Appreciate any sort of help! :)

for k = 1:35

while A == find(collated(k,:) ==0)

selectedlocal = find(sesslocal == A);

pfc = dataset_p(1,:);

fef = dataset_f(1,:);

zpfc = zscore(pfc);

zfef = zscore(fef);

zzpfc = zpfc(selectedlocal);

zzfef = zfef(selectedlocal);

[R,P] = corrcoef(zzpfc,zzfef)

end

end

John D'Errico
on 22 Feb 2020

Edited: John D'Errico
on 22 Feb 2020

A for loop can have any increment. Even a vector of numbers can be the increment. And it need not be in any order.
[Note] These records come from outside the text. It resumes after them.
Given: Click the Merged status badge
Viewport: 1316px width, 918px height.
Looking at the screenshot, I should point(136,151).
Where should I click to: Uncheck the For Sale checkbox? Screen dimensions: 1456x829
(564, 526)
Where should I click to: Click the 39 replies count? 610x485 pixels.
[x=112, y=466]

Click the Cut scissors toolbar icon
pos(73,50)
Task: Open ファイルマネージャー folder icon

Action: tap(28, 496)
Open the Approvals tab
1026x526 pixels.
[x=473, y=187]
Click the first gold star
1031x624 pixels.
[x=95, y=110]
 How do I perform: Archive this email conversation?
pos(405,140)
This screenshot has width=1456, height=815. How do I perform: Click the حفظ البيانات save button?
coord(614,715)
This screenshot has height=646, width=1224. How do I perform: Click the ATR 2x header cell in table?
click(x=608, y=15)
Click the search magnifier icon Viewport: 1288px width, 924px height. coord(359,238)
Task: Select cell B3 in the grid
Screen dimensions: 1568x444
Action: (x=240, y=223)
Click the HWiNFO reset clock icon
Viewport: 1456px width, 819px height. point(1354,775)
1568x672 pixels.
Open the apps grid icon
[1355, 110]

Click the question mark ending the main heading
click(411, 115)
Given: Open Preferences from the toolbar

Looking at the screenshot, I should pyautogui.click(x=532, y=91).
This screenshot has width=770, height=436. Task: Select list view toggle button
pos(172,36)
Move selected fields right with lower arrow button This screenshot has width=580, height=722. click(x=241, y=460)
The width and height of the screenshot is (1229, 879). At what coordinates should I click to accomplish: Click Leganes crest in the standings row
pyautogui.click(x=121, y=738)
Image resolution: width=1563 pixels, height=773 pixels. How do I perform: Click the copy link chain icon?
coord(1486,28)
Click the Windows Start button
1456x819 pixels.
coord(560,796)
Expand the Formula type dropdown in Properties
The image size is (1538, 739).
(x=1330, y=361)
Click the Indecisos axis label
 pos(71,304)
Some examples:

% standard unit increment

for n = 1:10

stuff

end

% increment of 2

for n = 2:2:12

stuff

end

% only the prime numbers, that do not exceed 100

P = primes(100);

for n = P

stuff

end

% an arbitrary set of numbers

nvals = [1 10 100 1000 10000 100000];

for n = nvals

stuff

end

% an arbitrary set of numbers that need not be increasing, or even be integers

% the values might even be complex numbers.

nvals = [2 1 5 14 pi -1000 1 3 1.273435345 2+3i];

for n = nvals

disp(n)

end

2

1

5

14

3.14159265358979

-1000

1

3

1.273435345

2 + 3i

% the row vector input to for need not be a double precision vector.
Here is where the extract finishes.